▶ _DATA SHOWN_:
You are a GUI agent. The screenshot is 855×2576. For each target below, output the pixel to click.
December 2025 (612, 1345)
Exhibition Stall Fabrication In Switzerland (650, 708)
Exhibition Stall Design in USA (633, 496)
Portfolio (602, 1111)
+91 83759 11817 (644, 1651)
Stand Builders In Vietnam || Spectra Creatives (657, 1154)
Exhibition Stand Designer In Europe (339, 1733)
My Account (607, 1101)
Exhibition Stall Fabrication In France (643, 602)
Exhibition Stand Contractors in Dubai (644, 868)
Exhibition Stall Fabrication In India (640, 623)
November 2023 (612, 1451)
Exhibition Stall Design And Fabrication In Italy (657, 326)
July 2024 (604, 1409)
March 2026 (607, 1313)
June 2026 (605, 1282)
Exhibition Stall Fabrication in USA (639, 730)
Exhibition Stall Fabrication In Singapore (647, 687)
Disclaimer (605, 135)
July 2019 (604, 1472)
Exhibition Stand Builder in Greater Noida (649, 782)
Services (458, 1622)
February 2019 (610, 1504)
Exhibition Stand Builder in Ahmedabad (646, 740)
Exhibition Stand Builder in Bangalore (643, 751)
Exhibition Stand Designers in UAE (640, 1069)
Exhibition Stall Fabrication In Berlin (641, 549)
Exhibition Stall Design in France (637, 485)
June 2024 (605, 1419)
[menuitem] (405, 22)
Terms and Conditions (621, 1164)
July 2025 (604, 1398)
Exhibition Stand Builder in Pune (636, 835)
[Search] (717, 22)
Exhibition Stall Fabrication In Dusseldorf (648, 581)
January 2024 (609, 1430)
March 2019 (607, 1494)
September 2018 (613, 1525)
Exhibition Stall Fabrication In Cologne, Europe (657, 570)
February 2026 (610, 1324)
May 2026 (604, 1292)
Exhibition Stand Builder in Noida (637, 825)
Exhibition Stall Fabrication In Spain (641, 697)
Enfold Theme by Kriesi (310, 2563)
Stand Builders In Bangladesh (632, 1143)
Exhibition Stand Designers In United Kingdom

▶ _GOAL OF THE EXERCISE_: Working from the data above, extract solely the lines from the one containing "Exhibition Stand Builder in Ahmedabad" through the one containing "Exhibition Stall Fabrication In Dusseldorf", exactly as they appear, both included.

▶ _TASK SOLUTION_:
Exhibition Stand Builder in Ahmedabad (646, 740)
Exhibition Stand Builder in Bangalore (643, 751)
Exhibition Stand Designers in UAE (640, 1069)
Exhibition Stall Fabrication In Berlin (641, 549)
Exhibition Stall Design in France (637, 485)
June 2024 (605, 1419)
[menuitem] (405, 22)
Terms and Conditions (621, 1164)
July 2025 (604, 1398)
Exhibition Stand Builder in Pune (636, 835)
[Search] (717, 22)
Exhibition Stall Fabrication In Dusseldorf (648, 581)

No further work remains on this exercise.